Wet heavy clay ground could be helpful info

Old apprentice

Member
Arable Farmer
Hi this wet weather. I watched Glen rabenburg, on you tube he is selling a product to floculate heavy soil .I have resurched what it could be and I am quite convinced it is calcium chloride which could be sold in other chemical mixed in uk.
 

Brisel

Member
Arable Farmer
Location
Midlands
Gypsum is good but you need to apply it with a bulldozer
Plenty of folk apply it mixed with FYM (dry - wet manure can produce hydrogen sulphide when mixed with gypsum), otherwise it's a lime spreader job. Technically you are limited to 200 kg/ha in Scotland if it's PAS109 compliant and 1 t/ha in England

 

PSQ

Member
Arable Farmer
Plenty of folk apply it mixed with FYM (dry - wet manure can produce hydrogen sulphide when mixed with gypsum), otherwise it's a lime spreader job. Technically you are limited to 200 kg/ha in Scotland if it's PAS109 compliant and 1 t/ha in England


Another example of 'The Powers That Be' not knowing their arse from their elbows, and preferring to see a perfectly good product be dumped into landfill ,rather than it be legitimately used to improve yield, resource efficiency and the bottom line for thousands of rural businesses on high Mg clay soils.

I've used it on the 'blockiest' 10% of soil textures here, and it's made a fantastic improvement to 'workability' and yield.
1st application was at 1t/acre a long time ago, didn't make a lot of difference tbh.
2nd application was at 2t/acre and about 8 years later 'just before the new regs came in', and it was transformative. If you can chop off the bottom end of your average yield in each field, and move the whole curve towards increased sustainability and profitability, then what business has some ill informed bureaucrat in a cushy sinecure got to do with it?

I'm not sure it would do much for drainage though, thats a separate underlying problem altogether.
 

PSQ

Member
Arable Farmer
In what way would drainage be affected @PSQ ?
It wouldn't.
I'm not sure it would do much for drainage though, thats a separate underlying problem altogether.
To clarify, I meant it wouldn't do much to improve it, it doesn't have a detrimental effect on drainage.

While it improves texture of top soil, I can't see it doing a whole lot for permeability of subsoil. I mean it might help (I'm not a soil scientist), but as the gypsum isn't worked into subsoil like it is in the top soil I can't see that it would have a meaningful effect on subsoil porosity in the long term.
 

Brisel

Member
Arable Farmer
Location
Midlands
It wouldn't.

To clarify, I meant it wouldn't do much to improve it, it doesn't have a detrimental effect on drainage.

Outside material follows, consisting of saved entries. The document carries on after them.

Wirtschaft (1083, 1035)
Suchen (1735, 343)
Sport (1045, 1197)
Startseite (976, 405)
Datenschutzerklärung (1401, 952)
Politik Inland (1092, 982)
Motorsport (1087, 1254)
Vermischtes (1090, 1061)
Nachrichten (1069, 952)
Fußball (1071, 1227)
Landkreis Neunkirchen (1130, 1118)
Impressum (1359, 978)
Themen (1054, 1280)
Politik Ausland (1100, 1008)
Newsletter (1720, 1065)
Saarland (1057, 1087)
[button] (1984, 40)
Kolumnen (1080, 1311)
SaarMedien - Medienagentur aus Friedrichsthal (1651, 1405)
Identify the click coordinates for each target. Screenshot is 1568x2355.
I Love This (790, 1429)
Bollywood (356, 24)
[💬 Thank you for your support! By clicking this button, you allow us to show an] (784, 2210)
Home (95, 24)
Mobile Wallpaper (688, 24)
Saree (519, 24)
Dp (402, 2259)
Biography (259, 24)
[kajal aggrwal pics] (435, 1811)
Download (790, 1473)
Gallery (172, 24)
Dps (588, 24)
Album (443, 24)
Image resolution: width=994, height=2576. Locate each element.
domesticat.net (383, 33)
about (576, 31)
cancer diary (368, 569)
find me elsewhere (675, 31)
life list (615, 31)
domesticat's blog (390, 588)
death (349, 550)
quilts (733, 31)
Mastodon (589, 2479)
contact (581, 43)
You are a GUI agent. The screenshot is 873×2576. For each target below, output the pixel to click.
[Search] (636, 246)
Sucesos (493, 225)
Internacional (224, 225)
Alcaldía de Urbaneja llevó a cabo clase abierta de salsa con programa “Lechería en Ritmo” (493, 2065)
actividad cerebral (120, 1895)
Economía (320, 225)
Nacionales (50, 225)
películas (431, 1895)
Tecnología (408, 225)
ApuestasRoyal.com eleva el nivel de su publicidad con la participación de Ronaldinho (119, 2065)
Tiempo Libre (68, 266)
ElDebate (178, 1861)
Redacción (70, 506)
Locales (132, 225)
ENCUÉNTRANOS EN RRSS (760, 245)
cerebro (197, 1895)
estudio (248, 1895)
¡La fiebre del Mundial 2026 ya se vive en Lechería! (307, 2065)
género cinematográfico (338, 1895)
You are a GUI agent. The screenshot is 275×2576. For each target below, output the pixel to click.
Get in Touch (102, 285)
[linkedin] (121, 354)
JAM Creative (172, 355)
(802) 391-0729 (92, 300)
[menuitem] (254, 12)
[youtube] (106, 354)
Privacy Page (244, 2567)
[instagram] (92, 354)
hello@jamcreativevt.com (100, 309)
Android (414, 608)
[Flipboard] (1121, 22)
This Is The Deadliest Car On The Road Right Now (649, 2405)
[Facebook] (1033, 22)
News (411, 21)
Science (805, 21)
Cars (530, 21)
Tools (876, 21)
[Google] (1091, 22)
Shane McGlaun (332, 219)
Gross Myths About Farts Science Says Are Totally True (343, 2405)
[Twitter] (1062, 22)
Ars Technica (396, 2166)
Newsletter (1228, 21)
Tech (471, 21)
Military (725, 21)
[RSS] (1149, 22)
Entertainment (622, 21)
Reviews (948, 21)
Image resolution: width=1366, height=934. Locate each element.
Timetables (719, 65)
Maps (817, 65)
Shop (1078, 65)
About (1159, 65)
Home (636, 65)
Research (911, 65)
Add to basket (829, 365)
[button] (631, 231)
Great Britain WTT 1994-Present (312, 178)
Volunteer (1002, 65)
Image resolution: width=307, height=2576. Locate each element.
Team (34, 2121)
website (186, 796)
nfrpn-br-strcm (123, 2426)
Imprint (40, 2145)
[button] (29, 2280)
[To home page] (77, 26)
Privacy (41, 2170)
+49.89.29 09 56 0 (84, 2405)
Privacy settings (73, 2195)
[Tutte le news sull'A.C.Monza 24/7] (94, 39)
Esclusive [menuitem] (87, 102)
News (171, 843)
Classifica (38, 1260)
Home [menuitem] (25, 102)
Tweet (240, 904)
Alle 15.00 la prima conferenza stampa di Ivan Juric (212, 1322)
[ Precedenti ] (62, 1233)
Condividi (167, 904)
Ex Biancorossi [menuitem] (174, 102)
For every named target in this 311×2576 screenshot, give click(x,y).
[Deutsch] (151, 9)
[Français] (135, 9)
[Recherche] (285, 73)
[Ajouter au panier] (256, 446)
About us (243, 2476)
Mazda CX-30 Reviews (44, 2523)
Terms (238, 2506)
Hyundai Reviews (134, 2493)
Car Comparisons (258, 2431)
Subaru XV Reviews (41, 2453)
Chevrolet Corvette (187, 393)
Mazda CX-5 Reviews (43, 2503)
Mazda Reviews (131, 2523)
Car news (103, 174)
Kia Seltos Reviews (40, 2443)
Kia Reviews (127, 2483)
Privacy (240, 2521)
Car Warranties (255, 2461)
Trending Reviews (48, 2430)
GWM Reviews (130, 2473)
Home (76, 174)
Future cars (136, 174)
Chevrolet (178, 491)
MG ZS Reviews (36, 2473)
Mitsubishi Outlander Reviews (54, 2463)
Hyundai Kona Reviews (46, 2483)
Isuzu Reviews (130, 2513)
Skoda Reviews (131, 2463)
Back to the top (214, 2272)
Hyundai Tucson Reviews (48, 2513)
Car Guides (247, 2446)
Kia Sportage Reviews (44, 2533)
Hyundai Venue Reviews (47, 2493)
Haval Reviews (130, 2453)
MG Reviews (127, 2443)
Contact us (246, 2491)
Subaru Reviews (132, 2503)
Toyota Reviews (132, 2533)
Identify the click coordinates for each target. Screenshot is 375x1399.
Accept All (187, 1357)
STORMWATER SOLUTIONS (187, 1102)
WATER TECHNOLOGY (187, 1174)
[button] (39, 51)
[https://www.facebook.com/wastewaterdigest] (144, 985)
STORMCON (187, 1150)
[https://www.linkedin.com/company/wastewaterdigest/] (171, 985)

While it improves texture of top soil, I can't see it doing a whole lot for permeability of subsoil. I mean it might help (I'm not a soil scientist), but as the gypsum isn't worked into subsoil like it is in the top soil I can't see that it would have a meaningful effect on subsoil porosity in the long term.
Thanks. I wondered what happened to the displaced magnesium. A better Ca:Mg ratio is supposed to improve workability but I guess altering subsoils' permeability requires a truly unfeasible amount.

We're back to pipes, gravel, a mole plough and the best soil biosphere we can create for that.